### Directive
From the records below, pull out each line that contains the string "Switch". Case matters, so copy a line only if the capitalization matches.

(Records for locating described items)

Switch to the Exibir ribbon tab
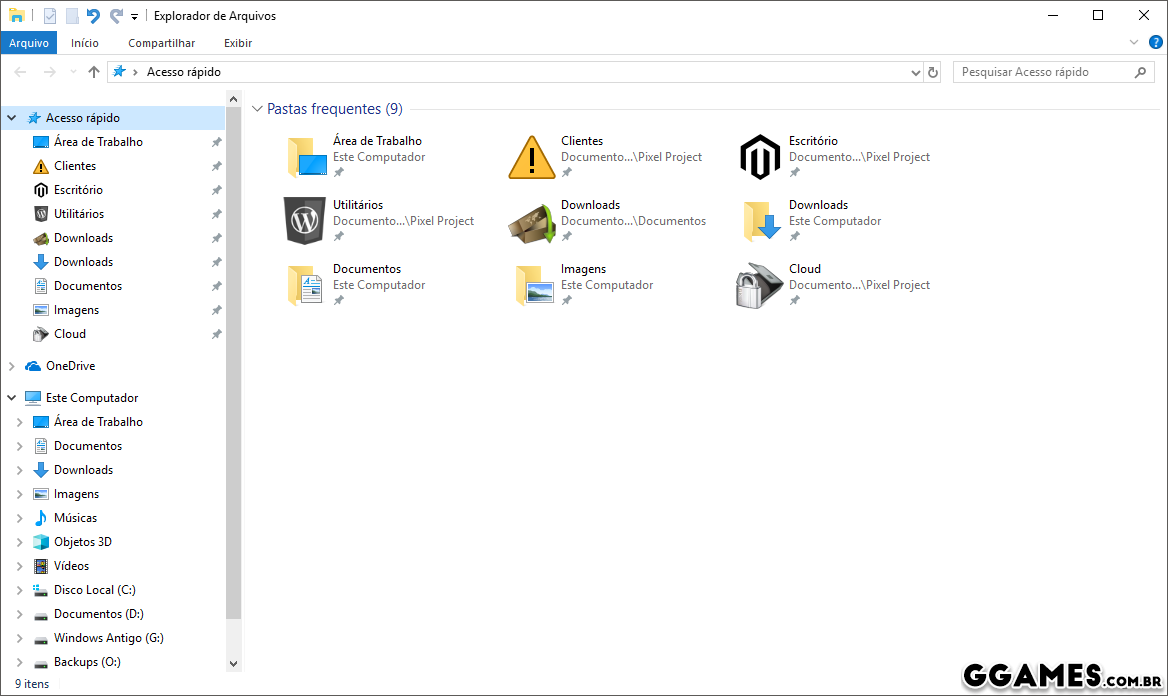The height and width of the screenshot is (696, 1168). pos(238,43)
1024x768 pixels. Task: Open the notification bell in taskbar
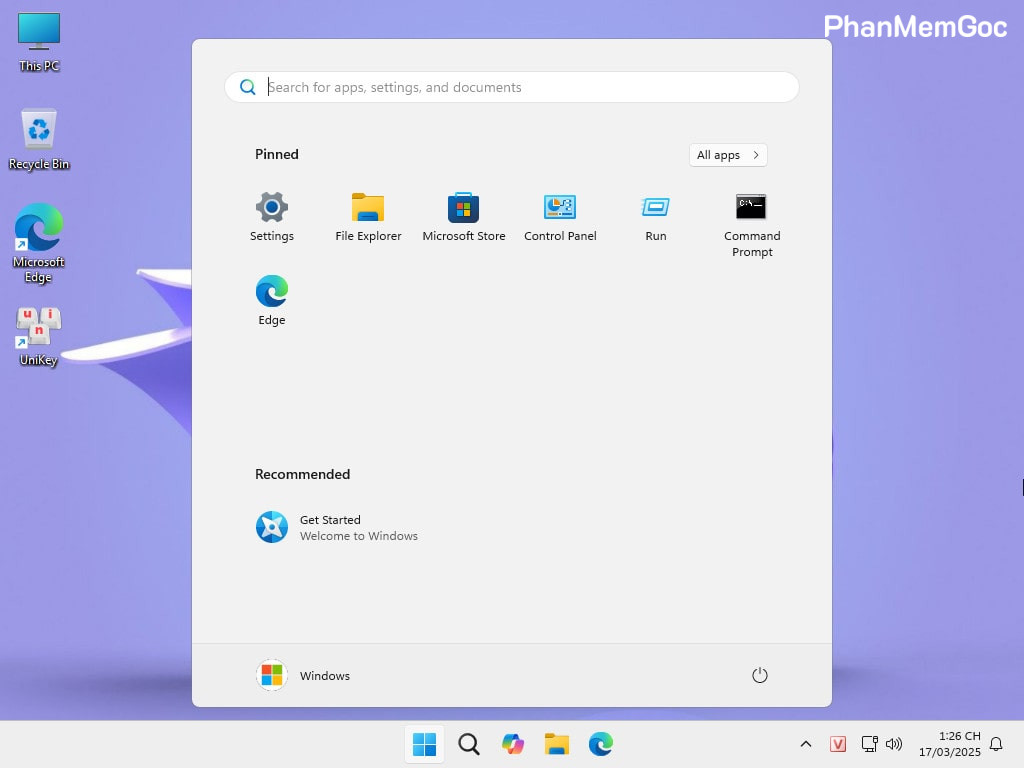point(996,744)
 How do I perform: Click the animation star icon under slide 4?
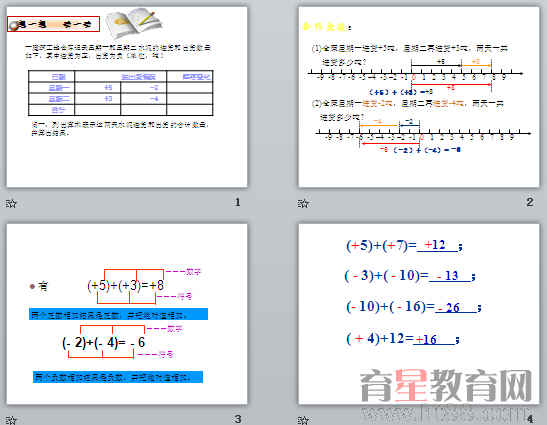(303, 420)
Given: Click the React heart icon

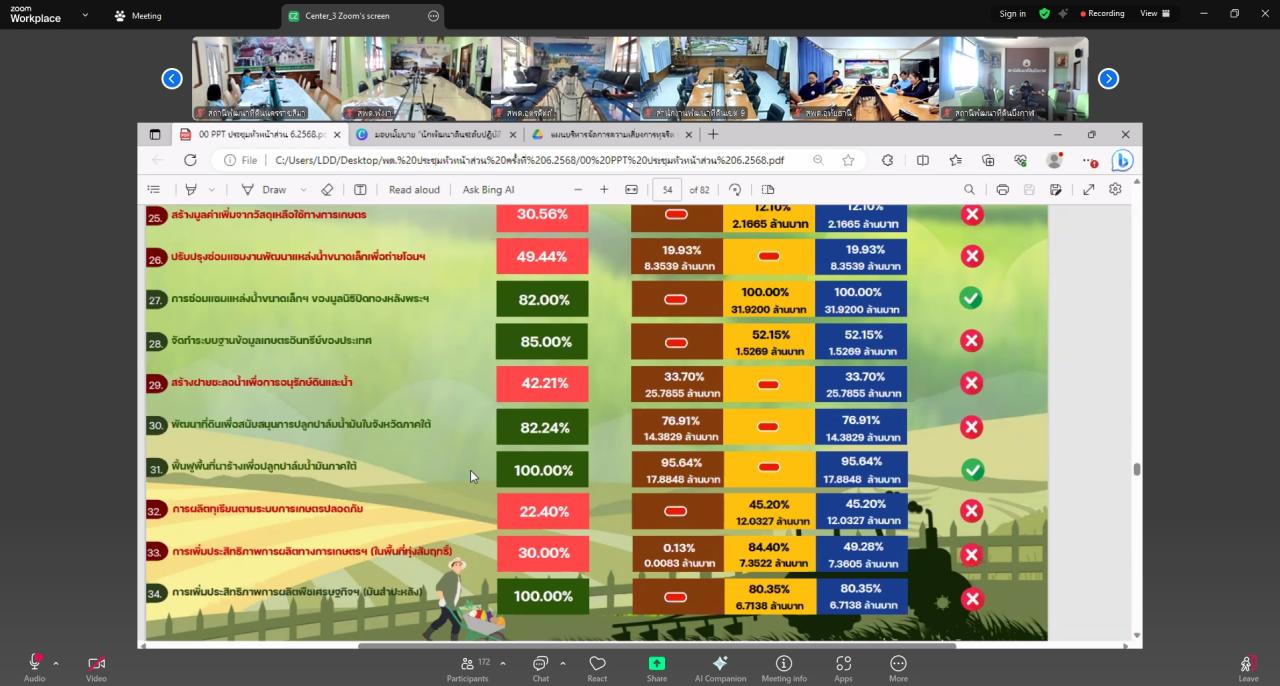Looking at the screenshot, I should point(597,664).
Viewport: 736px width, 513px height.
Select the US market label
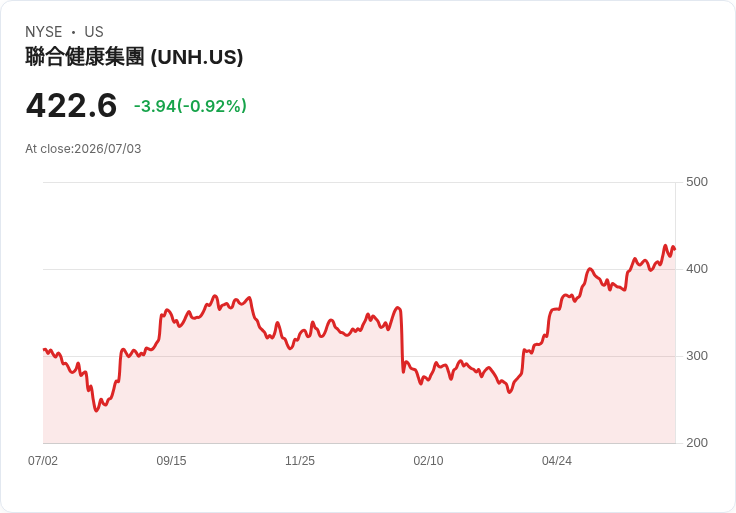[94, 32]

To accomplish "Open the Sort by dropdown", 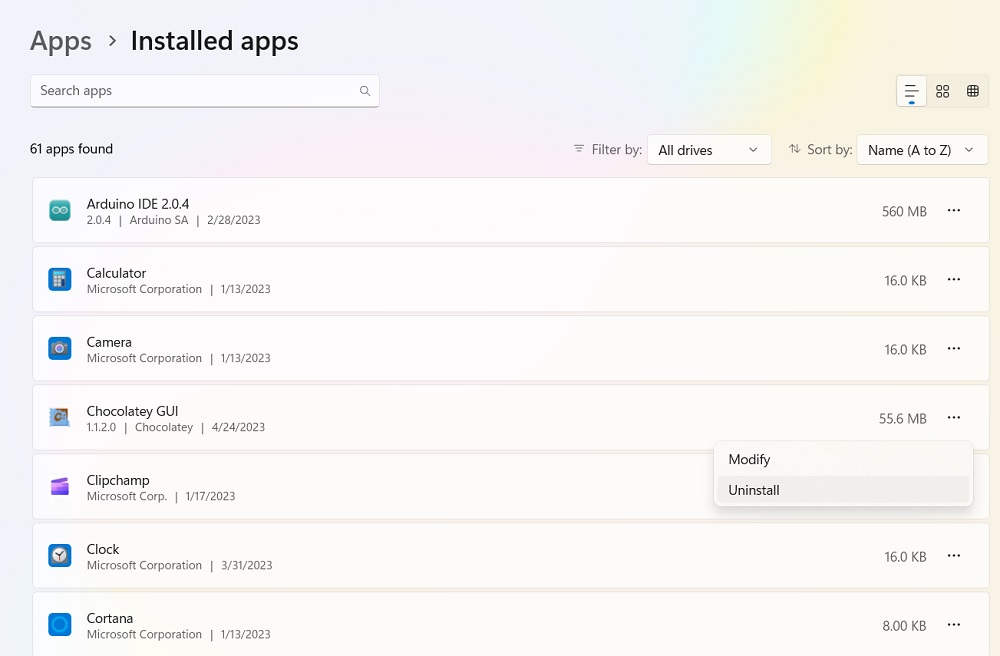I will (922, 149).
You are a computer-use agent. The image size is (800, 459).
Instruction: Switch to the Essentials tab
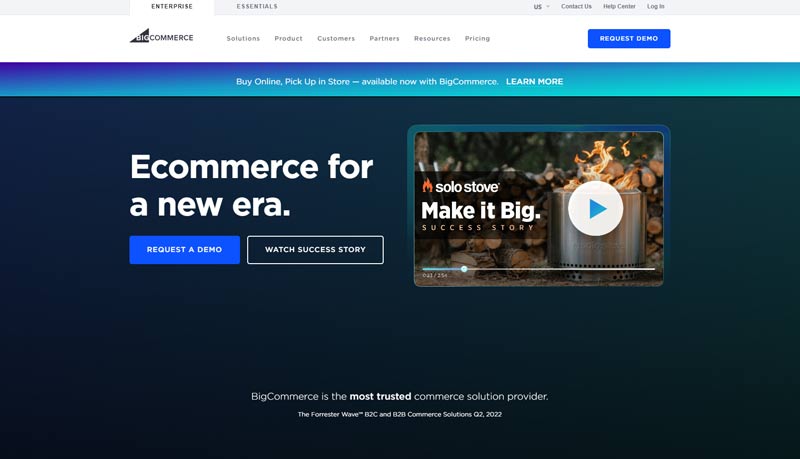coord(257,7)
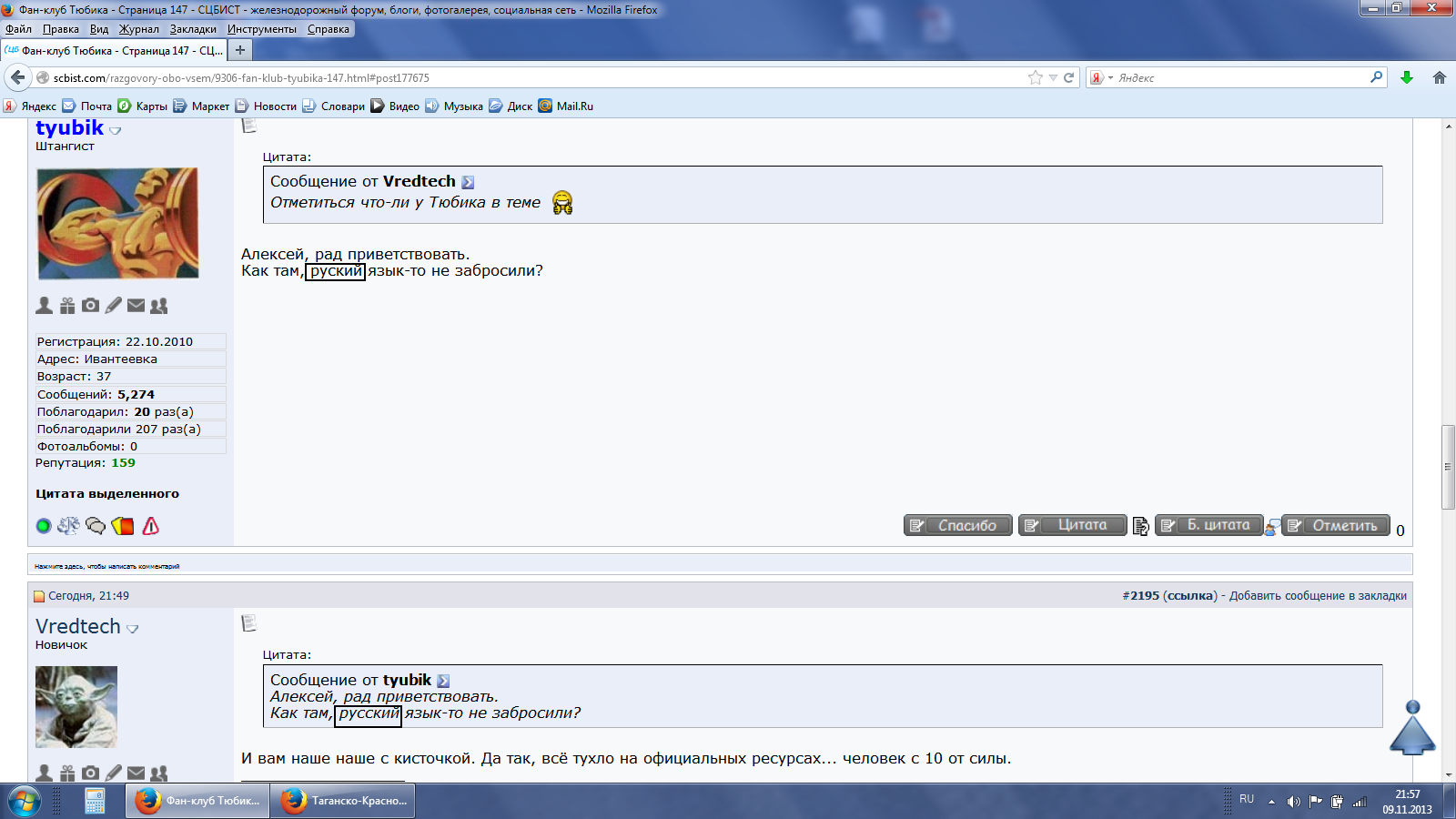Click the camera icon in tyubik's profile
The height and width of the screenshot is (819, 1456).
(x=90, y=306)
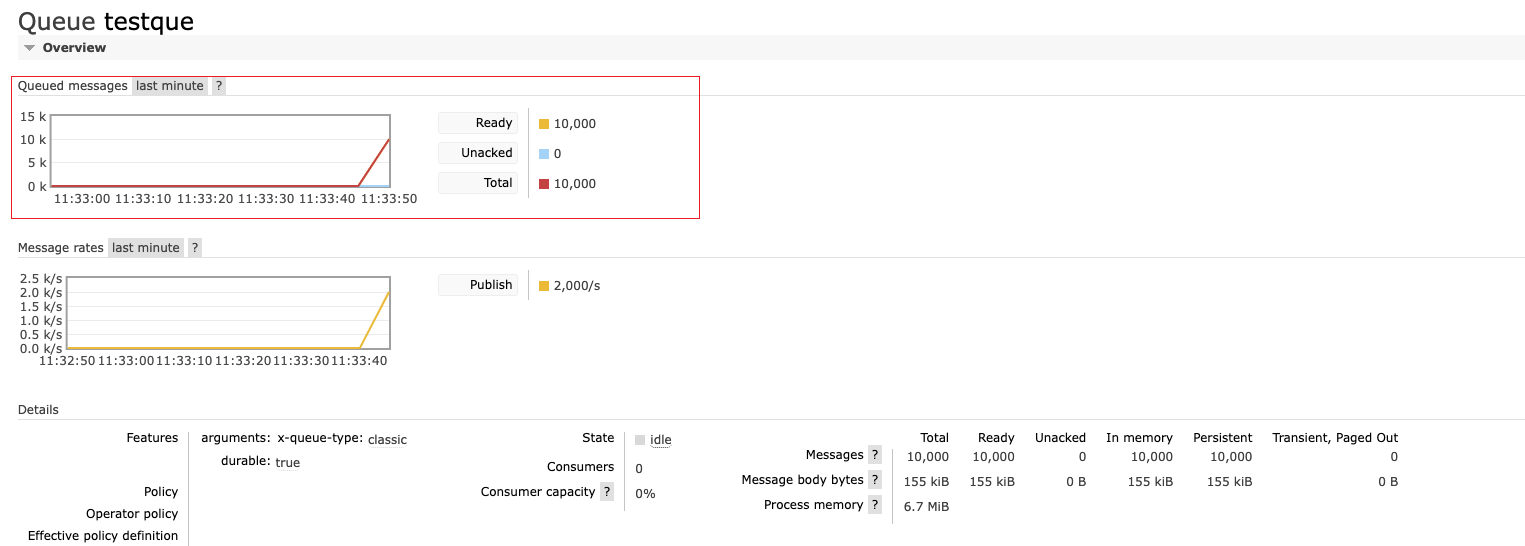Toggle the Total series legend label
1525x546 pixels.
[x=478, y=183]
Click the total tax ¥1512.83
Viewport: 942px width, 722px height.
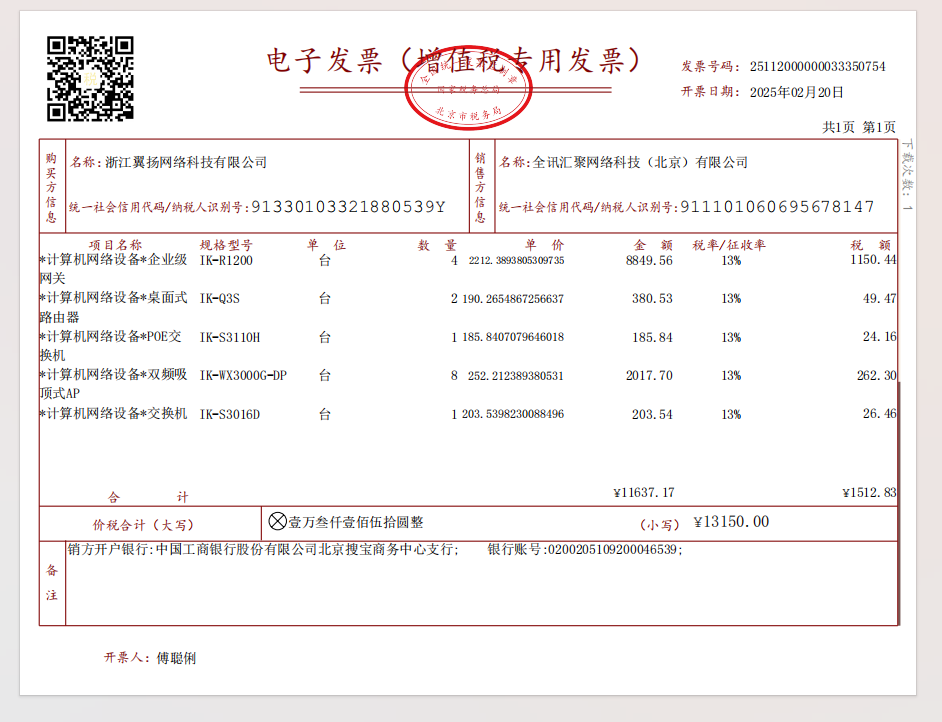869,492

### Full answer
Switch to the Exibir ribbon tab
Instruction: Switch to the Essentials tab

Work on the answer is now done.